Implements the fixes from the brutal repository audit. The audit flagged 12 P0 critical bugs, several P1 product concerns, security items, and honesty/wording gaps; each was re-verified against the current tree before fixing. Work was split into isolated workstreams (some in parallel git worktrees), each with its own tests, then integrated behind the full quality gate.

P0 — correctness & safety

  • Onboarding & state (P0-01/02/03, S-02): forge init refuses to overwrite a present-but-unparseable ~/.claude/settings.json, backs it up, and writes atomically (temp + rename); hook/statusline commands resolve to the installed package instead of an unmaterialized ~/.forge; personal recall moved to the XDG state dir; install.sh separates read-only assets from mutable state, migrates old recall, and drops eval.
  • Security defaults (P0-04/05): removed broad default Bash read allows (cat/head/tail/rg/git show/git log) so secret reads prompt; dependency installs moved to ask; protect-paths blocks reading a protected path via Bash (boundary-anchored to avoid false positives); secret redaction reimplemented in Node with no jq dependency and a visible DEGRADED warning instead of a silent no-op.
  • MCP & managed files (P0-06/08): context7 is no longer a default MCP server — new forge integrations command adds it opt-in after showing package/network/files; JSON emitters refresh a drifted forge-owned entry; writeIfChanged/doctor compare the full body, not just the marker.
  • Core loop (P0-07/09/10): inventory-aware atlas staleness (new/removed files invalidate it) with honest "impact unavailable"; forge verify returns PASS|FAIL|INCOMPLETE|NOT_CONFIGURED (never pass when nothing ran), drives real test commands off the stack detector, includes untracked files in provenance; ledger evidence refs are validated (git:<sha> must resolve).
  • Pricing & release (P0-11/12): effective-date model pricing (priceOf(model,date); Sonnet 5 intro $2/$10 → $3/$15); reusable quality-gate workflow required by CI, bump, and release so a publish can't proceed on npm test alone.

P1 — product hardening

  • Policy profiles + .forge/forge.config.json override semantics (P1-02/03); change-type obligation guidance in the completion gate (P1-05); ACTIVE|DEGRADED|UNAVAILABLE|FAILED subsystem health in forge doctor (P1-06); "Labs (experimental)" help grouping (P1-01); replaced the "make chain-of-thought visible" UI rule with safe-rationale guidance (P1-04).
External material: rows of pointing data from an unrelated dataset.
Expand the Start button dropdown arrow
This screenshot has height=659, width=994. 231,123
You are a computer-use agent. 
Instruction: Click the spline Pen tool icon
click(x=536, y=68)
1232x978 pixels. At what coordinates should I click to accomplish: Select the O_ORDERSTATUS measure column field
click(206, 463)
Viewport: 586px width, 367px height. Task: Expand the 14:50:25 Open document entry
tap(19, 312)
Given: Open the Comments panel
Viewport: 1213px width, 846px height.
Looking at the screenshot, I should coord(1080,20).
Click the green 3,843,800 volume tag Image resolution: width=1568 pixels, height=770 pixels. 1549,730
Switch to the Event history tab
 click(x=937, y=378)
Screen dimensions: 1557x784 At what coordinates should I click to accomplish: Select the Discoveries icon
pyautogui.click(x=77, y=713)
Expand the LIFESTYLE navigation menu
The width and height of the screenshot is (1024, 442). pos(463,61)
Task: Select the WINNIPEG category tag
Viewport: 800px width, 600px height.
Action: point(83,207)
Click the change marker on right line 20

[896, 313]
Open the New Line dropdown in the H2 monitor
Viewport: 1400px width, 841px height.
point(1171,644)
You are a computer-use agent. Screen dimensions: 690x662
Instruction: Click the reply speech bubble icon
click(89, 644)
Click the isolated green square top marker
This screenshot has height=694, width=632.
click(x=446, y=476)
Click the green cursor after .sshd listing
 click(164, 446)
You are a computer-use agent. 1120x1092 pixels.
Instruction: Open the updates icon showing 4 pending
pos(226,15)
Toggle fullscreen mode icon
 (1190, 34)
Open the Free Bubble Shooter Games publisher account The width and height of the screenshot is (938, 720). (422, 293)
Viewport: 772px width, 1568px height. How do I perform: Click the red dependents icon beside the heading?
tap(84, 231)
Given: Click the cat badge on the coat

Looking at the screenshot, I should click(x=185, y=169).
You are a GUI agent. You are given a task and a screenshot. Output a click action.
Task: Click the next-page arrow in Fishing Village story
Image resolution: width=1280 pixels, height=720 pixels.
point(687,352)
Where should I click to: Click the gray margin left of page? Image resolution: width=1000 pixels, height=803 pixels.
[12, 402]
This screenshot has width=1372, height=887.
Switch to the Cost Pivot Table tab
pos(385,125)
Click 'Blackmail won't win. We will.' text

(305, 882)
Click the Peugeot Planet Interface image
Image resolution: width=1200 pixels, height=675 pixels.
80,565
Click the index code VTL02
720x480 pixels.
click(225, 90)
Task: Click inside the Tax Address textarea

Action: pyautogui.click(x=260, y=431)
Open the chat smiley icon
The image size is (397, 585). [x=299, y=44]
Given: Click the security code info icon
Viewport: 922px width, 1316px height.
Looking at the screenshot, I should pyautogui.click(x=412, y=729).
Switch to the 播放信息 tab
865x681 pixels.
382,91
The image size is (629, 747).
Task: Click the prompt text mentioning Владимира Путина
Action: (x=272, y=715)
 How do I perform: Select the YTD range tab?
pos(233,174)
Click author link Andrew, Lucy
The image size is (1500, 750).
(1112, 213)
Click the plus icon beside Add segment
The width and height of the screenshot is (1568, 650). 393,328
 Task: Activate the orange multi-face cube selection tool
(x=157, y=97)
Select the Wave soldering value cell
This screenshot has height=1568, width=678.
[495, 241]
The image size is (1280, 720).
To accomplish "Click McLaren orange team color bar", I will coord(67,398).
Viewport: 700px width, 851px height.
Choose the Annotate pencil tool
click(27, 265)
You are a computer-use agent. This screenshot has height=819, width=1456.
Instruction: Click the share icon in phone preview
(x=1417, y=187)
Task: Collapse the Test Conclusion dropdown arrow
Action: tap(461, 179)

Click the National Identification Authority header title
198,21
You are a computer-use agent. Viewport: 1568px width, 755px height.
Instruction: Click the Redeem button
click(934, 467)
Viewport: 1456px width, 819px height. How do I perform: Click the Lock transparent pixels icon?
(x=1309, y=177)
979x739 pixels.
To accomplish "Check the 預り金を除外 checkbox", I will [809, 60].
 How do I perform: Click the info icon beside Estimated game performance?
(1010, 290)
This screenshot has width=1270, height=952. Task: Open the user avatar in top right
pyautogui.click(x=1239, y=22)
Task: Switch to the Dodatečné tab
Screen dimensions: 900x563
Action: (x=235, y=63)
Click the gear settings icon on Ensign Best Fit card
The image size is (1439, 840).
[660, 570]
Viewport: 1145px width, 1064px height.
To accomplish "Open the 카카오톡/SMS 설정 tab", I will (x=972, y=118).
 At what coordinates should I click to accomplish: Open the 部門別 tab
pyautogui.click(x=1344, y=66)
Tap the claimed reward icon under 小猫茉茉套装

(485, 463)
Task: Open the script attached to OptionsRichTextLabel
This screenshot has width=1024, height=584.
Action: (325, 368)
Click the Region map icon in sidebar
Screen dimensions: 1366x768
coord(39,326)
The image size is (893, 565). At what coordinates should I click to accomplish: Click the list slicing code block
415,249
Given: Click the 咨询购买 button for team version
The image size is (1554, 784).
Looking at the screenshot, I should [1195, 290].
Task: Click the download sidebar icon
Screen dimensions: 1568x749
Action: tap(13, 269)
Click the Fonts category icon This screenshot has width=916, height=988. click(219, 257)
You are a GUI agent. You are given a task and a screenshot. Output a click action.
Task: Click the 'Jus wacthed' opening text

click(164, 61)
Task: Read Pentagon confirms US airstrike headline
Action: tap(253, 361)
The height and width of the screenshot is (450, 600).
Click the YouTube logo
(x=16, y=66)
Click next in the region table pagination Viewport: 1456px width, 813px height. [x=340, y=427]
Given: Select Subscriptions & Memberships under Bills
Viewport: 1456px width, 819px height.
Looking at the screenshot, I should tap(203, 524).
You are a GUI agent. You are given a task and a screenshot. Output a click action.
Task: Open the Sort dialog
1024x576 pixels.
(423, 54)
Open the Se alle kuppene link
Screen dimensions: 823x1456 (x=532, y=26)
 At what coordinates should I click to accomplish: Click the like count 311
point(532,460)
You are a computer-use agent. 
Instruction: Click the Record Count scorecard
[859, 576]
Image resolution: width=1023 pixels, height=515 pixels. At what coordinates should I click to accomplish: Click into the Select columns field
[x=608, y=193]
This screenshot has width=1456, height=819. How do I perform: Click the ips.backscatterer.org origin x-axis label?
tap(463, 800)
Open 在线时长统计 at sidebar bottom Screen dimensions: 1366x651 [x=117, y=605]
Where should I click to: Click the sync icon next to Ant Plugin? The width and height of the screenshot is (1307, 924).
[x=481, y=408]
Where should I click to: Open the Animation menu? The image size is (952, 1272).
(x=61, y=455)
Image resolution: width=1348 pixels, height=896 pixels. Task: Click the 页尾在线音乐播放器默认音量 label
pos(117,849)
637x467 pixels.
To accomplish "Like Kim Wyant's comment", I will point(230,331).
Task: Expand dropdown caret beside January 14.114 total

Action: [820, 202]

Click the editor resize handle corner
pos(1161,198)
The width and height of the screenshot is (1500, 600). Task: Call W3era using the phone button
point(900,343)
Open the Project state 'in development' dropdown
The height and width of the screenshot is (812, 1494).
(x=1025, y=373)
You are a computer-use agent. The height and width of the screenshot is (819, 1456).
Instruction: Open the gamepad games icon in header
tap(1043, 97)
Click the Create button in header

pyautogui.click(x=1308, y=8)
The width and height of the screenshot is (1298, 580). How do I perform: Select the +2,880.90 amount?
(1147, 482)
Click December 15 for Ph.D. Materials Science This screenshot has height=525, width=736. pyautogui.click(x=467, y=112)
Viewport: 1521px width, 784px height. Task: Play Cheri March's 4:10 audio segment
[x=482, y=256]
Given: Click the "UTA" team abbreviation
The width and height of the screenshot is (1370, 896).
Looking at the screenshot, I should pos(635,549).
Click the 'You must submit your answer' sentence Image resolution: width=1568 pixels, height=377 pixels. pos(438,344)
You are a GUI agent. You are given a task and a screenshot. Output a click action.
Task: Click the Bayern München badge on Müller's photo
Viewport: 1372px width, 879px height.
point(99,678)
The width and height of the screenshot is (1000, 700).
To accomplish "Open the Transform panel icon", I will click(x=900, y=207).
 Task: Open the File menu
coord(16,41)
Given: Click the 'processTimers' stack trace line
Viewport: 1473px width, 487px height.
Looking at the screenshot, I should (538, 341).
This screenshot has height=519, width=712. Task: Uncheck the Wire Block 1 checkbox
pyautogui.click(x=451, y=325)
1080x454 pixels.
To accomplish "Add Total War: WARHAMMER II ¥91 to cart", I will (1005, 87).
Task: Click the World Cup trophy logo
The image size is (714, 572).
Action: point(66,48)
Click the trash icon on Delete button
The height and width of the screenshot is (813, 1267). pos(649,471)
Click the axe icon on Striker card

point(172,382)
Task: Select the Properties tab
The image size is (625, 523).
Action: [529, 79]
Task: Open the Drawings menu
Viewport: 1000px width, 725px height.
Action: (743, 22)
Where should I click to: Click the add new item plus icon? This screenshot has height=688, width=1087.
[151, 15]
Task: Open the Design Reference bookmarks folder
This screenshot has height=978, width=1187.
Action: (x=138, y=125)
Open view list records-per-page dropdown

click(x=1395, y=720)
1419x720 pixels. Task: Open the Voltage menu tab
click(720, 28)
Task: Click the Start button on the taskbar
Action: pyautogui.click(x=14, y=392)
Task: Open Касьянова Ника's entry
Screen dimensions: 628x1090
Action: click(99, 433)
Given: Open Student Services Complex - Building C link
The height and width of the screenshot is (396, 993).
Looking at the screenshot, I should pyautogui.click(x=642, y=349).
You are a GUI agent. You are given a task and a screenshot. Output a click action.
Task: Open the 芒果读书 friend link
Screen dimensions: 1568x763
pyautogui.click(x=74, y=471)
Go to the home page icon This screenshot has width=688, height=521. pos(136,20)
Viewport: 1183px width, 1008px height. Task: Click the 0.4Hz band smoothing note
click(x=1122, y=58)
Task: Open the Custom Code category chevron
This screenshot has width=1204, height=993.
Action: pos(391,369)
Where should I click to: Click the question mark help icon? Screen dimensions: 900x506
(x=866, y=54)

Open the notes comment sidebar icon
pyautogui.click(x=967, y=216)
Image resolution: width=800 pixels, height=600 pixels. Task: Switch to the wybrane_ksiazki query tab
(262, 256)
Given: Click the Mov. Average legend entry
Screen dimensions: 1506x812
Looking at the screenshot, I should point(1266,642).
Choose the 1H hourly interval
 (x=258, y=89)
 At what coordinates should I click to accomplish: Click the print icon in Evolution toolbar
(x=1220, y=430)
Honesty/wording (S-01, docs): dropped scanner "ok to install" certification language; renamed P(defect)defectRiskScore and residualremainingUncheckedWeight; reframed the preflight score and "proof-carrying"/"zero-config" claims; added a beta status block and per-benchmark sample sizes. See docs/audit/REMEDIATION.md for what shipped vs. deferred.

Checklist

  • npm test passes (880 tests, 0 fail, 2 pre-existing skips)
  • npm run check passes (Biome lint + format)
  • New public functions have a test
  • Conventional commit messages (feat:/fix:/docs: …)
  • CHANGELOG.md updated under ## [Unreleased]
  • No new runtime dependency (dev deps only)
  • Substrate/docs updated (touches forge impact/verify/gate/MCP; forge docs check green)

Risk & rollback

  • Risk level: medium — changes default permissions, MCP defaults, and the settings-merge/verify/atlas behaviors. All covered by new tests; behavior changes were the ones explicitly approved.
  • Rollback plan: revert per-workstream commits (each is self-contained) or the whole branch; no data migrations beyond the opt-in recall move, which only relocates state and leaves the original in place on conflict.

Extra checks

  • npm run typecheck passes
  • Input validated at boundaries; errors handled (settings-merge refuses corrupt input; guards fail-open where advisory, fail-visible where security)
  • Logs contain no secrets/PII (redaction strengthened)
  • AI-assisted: changes are understood, tested, and verified against the current code

🤖 Generated with Claude Code

https://claude.ai/code/session_01AbJ3efKguNwyi5tMghvy8i


Generated by Claude Code

claude added 11 commits July 17, 2026 14:43
…separation

- P0-01: mergeSettings refuses to overwrite a present-but-unparseable settings
  file (was silently treated as empty); backs up the existing file and writes
  atomically (temp + rename); only writes when something actually changed.
- P0-02: resolve template hook/statusline commands from the installed package
  (~/.forge/ -> <pkg>/global/) so npm-global installs don't reference an
  unmaterialized ~/.forge.
- P0-03: recall default store moves to the XDG state dir (never the source
  tree); install.sh separates read-only assets (~/.forge) from mutable state
  (FORGE_HOME) and migrates any personal recall out of global/recall/facts.
- S-02: installer runs argv directly instead of eval "$*".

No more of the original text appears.